Milli Savunma Bakanı İsmet Yılmaz, Cumhuriyet Üniversitesi'nin yeni akademik yılı açılışına katılmak üzere karayolu ile Sivas'a geldi. Vali Zübeyr Kemelek ve il protokolü tarafından karşılanan Bakan Yılmaz, üniversitenin kültür merkezinde düzenlenen yeni eğitim yılı açılış programına katıldı. Burada bir konuşma yapan Bakan Yılmaz, üniversitelerin özgür düşüncelerin ifade edildiği yerler olduğunu, özgürlüklerin de ancak güvenliğin olduğu yerlerde yaşanabileceğini belirtti.

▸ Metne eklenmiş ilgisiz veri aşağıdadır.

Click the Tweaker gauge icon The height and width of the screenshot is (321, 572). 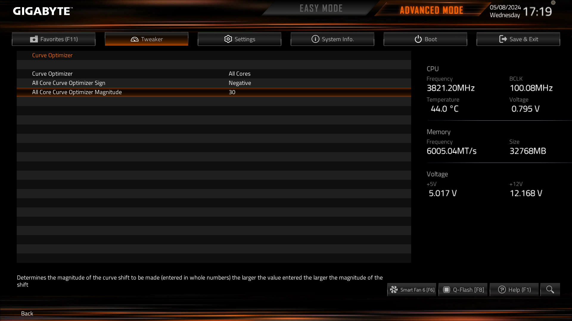pyautogui.click(x=135, y=39)
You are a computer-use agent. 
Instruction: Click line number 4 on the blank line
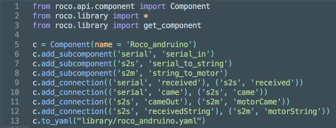tap(17, 34)
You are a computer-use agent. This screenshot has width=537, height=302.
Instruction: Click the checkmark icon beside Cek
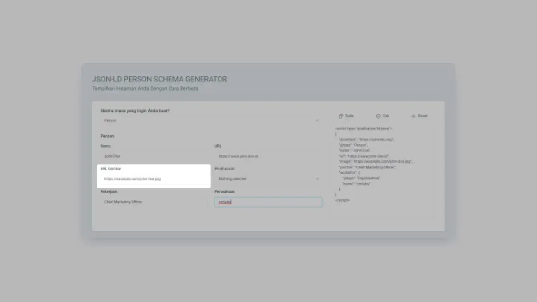tap(378, 116)
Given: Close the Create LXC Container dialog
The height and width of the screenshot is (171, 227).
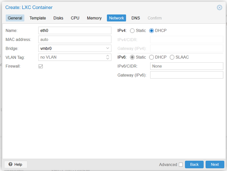Looking at the screenshot, I should pos(219,7).
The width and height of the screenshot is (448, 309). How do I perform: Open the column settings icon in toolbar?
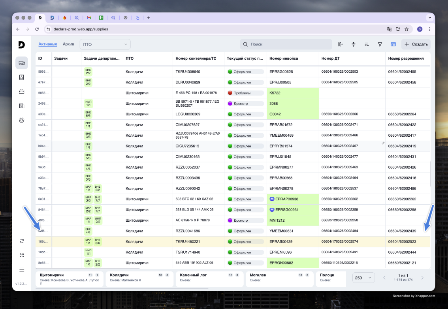tap(340, 44)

İnsanların ülkemizde özgürce yaşaması için canını veren şehitleri rahmetle andığını belirten Bakan Yılmaz şöyle konuştu:

"Biz burada rahatça özgürce yaşarken hayatlarını veren şehitlerimize de Allah'tan rahmet diliyorum. Mehmet Akif bu ülkenin toprağının her karışında bir şehit olduğunu belirtir. Bu Anadolu toprağındaki yüksekliğin şehitlerin kanından, canından oluştuğunu gösteriyor ve bu harpler sonunda bu milletin özgürlüğü tattığı yerlerdir. Bu zor dönemlerde neler yapmamız gerekiyor. Şehit ailelerimizin sonuna kadar yanında yer almamız gerekiyor ve acılarını paylaşmamız gerekiyor. Bizim öncelikle insani görevimiz millet olarak budur."

ÖRGÜTÜ AÇILIM DURDURMAZ

Bakan Yılmaz, terörün birilerinin nemalandığı, rantını yediği bir sektör haline geldiğini ifade ederek, "Terörün gerekçesi olarak gösterilen talepler yerine getirmiş olsa bile terör örgütü hiçbir şey olmamış gibi yoluna devam eder. Çünkü terör artık birileri için bir meslek, bir geçim kapısı, Kürt insanının sırtından rant yeme vasıtası haline gelmiştir. Terör örgütünü açılım da durdurmaz, demokratikleşme de. Ancak şu noktayı özellikle vurgulamak gerekiyor, terör örgütünü açılım durdurmaz fakat onun insan kaynaklarını giderek azaltır, ona katılımı azaltır, uzun vadede de kurutur. Bugün sorun, terör örgütünün nasıl tasfiye edileceği sorunudur. Bugün sorun, tasfiye sonucunda örgüt yöneticileri olan tasfiye memurlarına ne pay verileceği sorunudur. Şundan emin olun ki milletten aldığı destekle bu hükümet milletin zerre kadar hakkına halel getirecek hiçbir çalışma yapmaz. Demokratikleşme yolunda atılan adımların terör örgütünün amacının üzüm yemek değil, bağcı dövmek olduğu gerçeğini yalın bir biçimde gözler önüne sermiş olması bile terörle mücadelenin psikolojik boyutu açısından önemli bir başarıdır. Bugün artık terörün Kürt insanının menfaati ve huzurunun değil birilerinin rant heveslerinin olduğu gün gibi ortaya çıkmıştır" diye konuştu.

DEVLETİN KARŞISINA SİLAHLA ÇIKAN CEVABI SİLAHLA ALACAK

Terör örgütünün taşeron olarak kullanıldığını ve Türkiye'ye karşı operasyon yapıldığını belirten Yılmaz, "Bu örtülü operasyonları yürütenler kendi elemanlarıyla Türkiye'ye karşı bir terör eylemi yapmak isteseler her profesyonel elemanın onlara maliyeti en az 5 ila 10 bin dolar tutar. Ama bu ülkenin veya komşu ülkelerdeki eğitimsiz ve dünyadan habersiz Kürt çocuklarını alıp kullandıklarında, onlara aylık maliyeti 50 bilemediniz 100 dolardır. Kendi profesyonel elemanını kaybettiği durumda bunun toplumsal bir etkisi olacaktır taşeronların patronlarına ama terör elebaşlarına aldanan genç vatandaşımız öldüğünde onların ardında güçlerin bir kaybı yok. PKK'nın tepesindekiler için de yok, onların umurunda değil. Bir yandan eşkıyaya hak ettiği cevabı vererek yolumuza devam edeceğiz. Devletin, milletin karşısına silahla çıkanlar cevabını silahla alacaklardır.

Bu terörle mücadele işinin birbirinden ayrılmaz iki boyutu var. Birisi suçlu ile suçsuzu ayırma hassasiyeti, diğeri kararlılık, diğeri de mücadelede asla gevşeklik göstermemek. Biz hükümet olarak bu ikisini hayata geçirme azmi içerisindeyiz. Bir taraftan bir masumu incitmeme, diğer taraftan da teröre taviz vermeme içerisindeyiz. Demokratikleşme yönünde atılan adımlardan da vazgeçmeyeceğiz. Güvenlik yok ise özgürlükler de risk altındadır. Amacımız hem ekmeği büyütmek hem de özgürlükleri artırmaktır" dedi.